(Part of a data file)
--------------------------------------------------

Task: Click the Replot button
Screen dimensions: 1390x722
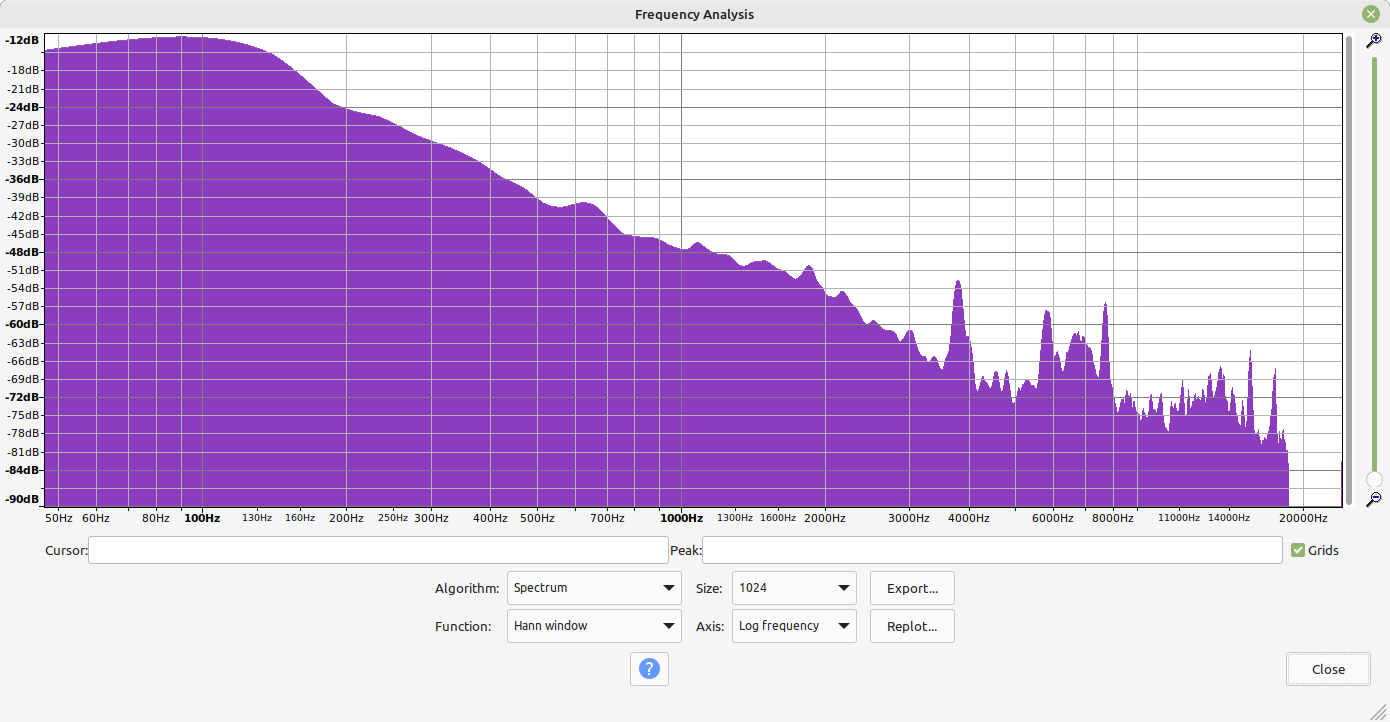Action: tap(911, 625)
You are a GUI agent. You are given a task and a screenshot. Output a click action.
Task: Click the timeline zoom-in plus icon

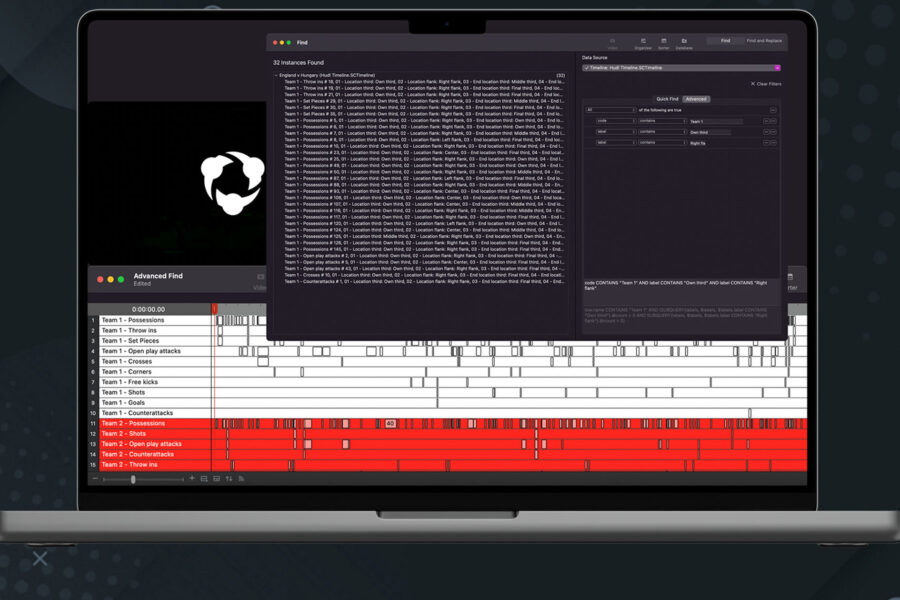coord(192,479)
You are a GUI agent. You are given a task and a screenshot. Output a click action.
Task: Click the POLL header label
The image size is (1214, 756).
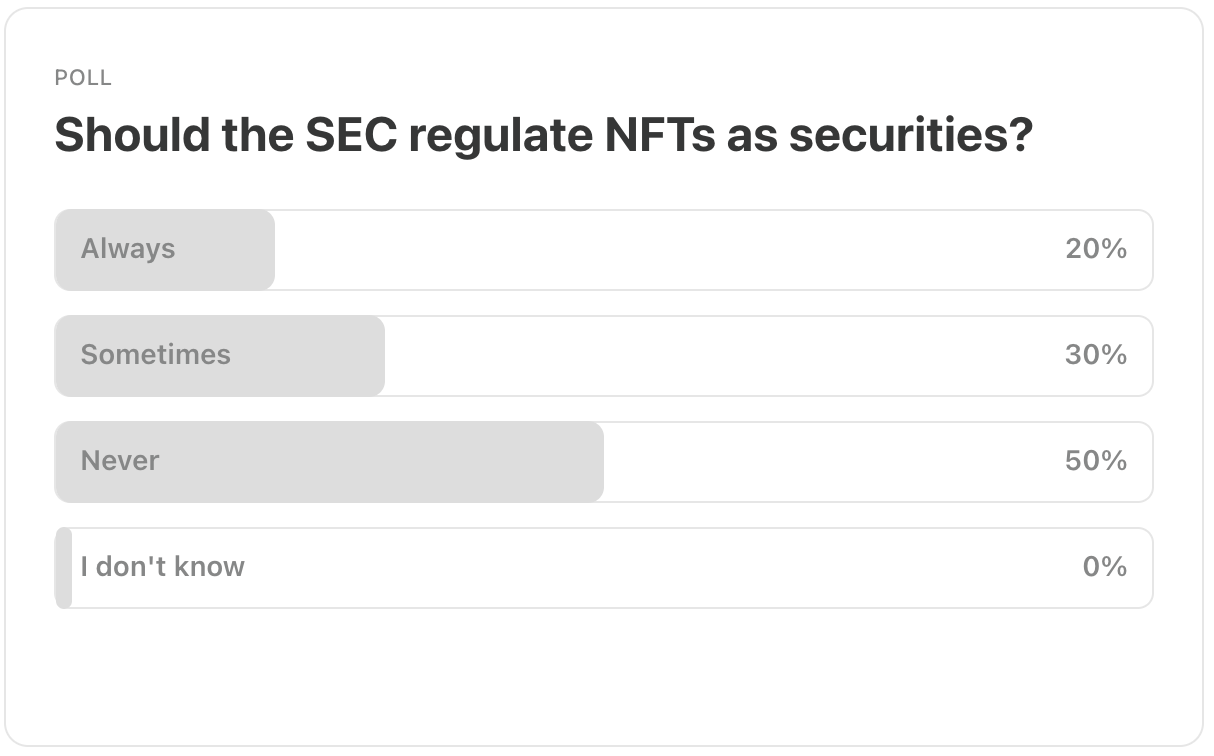83,78
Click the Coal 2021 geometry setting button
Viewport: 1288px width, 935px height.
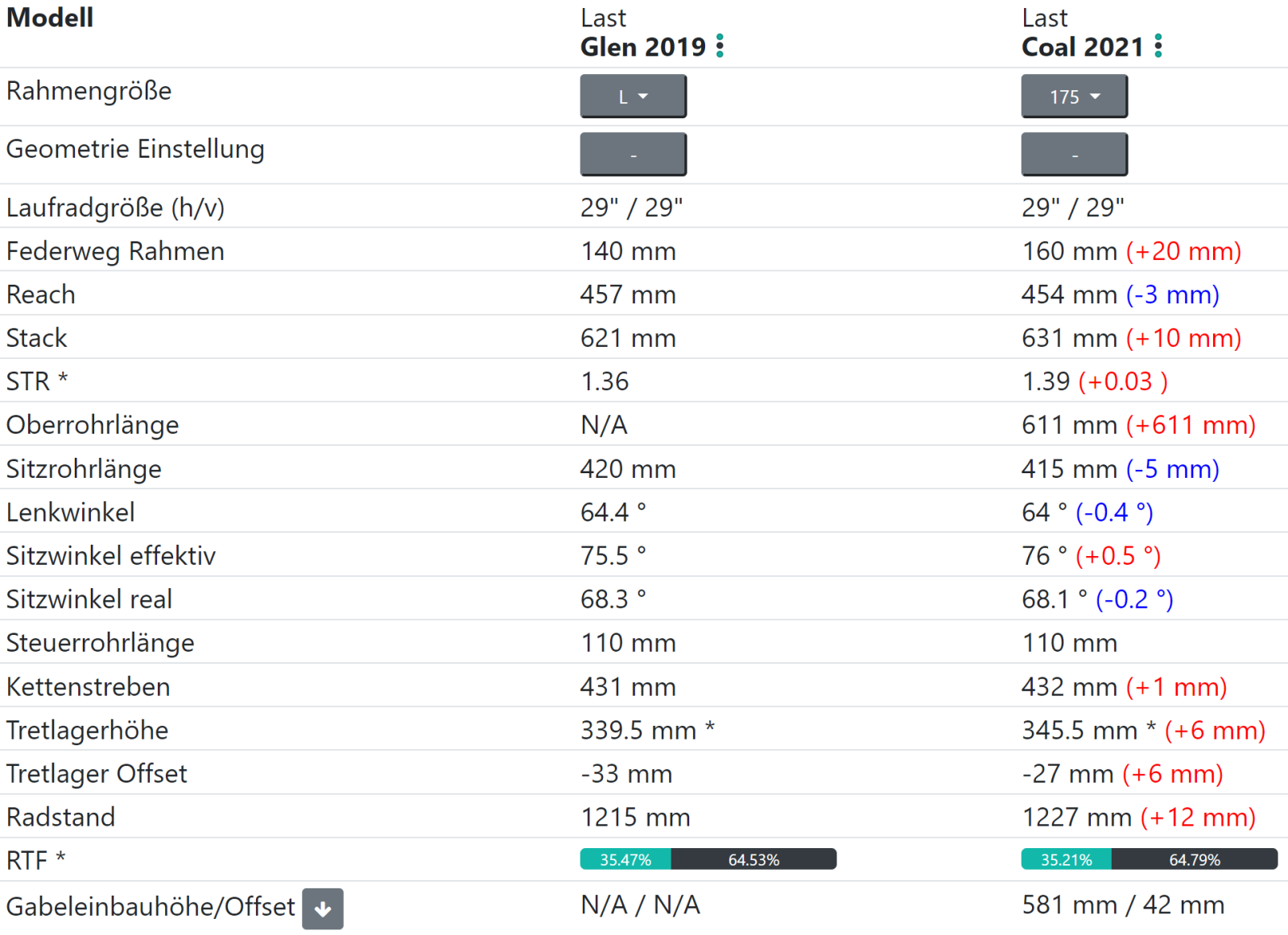[x=1074, y=154]
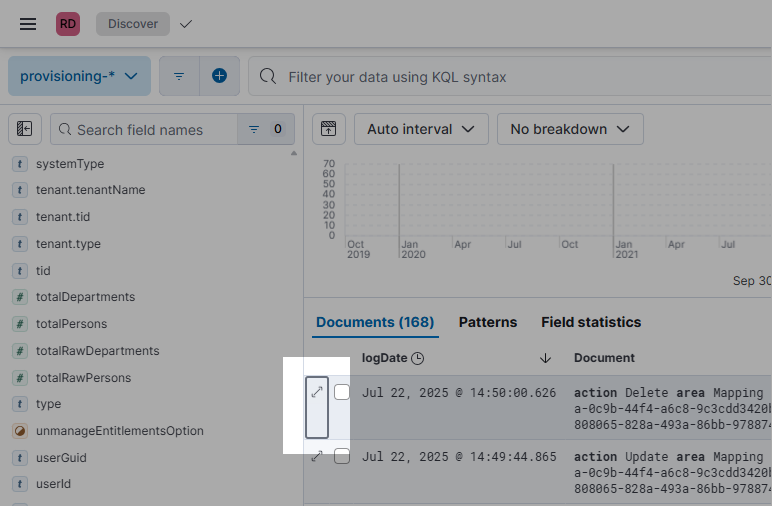The width and height of the screenshot is (772, 506).
Task: Click the RD space avatar
Action: click(68, 24)
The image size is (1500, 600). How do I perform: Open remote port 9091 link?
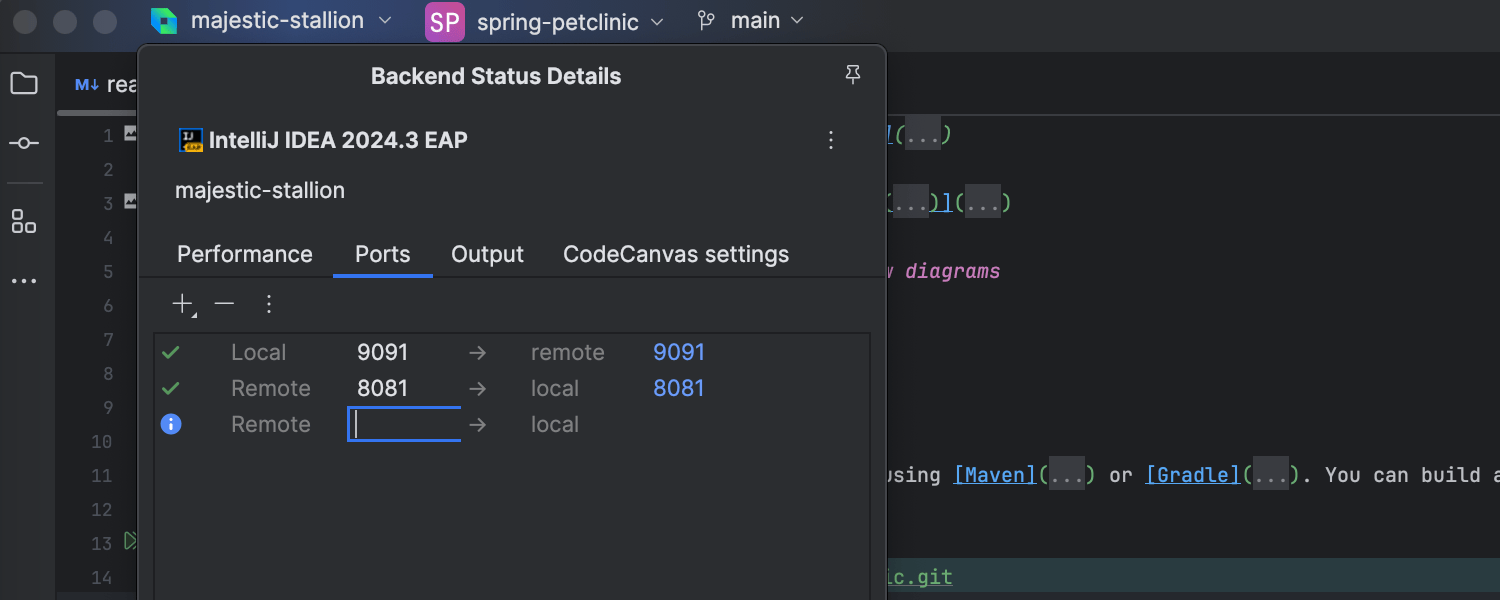pos(679,352)
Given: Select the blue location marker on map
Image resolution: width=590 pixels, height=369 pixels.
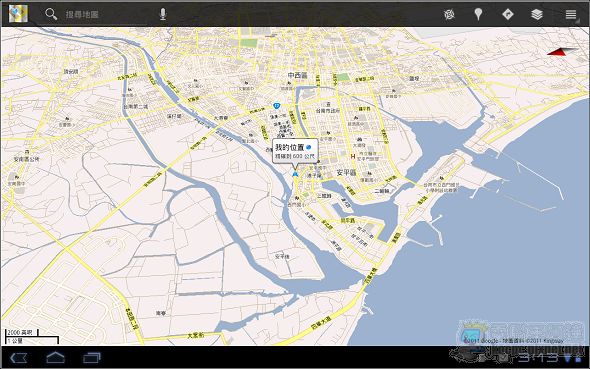Looking at the screenshot, I should [295, 174].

--------------------------------------------------

**Work required**
Could you print the listing above line for line, leaving out the pictures?

**Worked solution**
Task: Click the Replot button
Screen dimensions: 1390x722
Action: tap(911, 625)
You are a GUI agent. You are given a task and a screenshot. Output a click action.
Task: Click the timeline zoom-in plus icon

coord(192,479)
You are a GUI agent. You are given a task and a screenshot. Output a click action.
Task: Click the POLL header label
The image size is (1214, 756).
83,78
Click the Coal 2021 geometry setting button
Viewport: 1288px width, 935px height.
[x=1074, y=154]
The width and height of the screenshot is (772, 506).
Task: Click the RD space avatar
Action: click(68, 24)
The image size is (1500, 600). How do I perform: Open remote port 9091 link?
pos(679,352)
Given: Select the blue location marker on map
Image resolution: width=590 pixels, height=369 pixels.
Looking at the screenshot, I should [295, 174].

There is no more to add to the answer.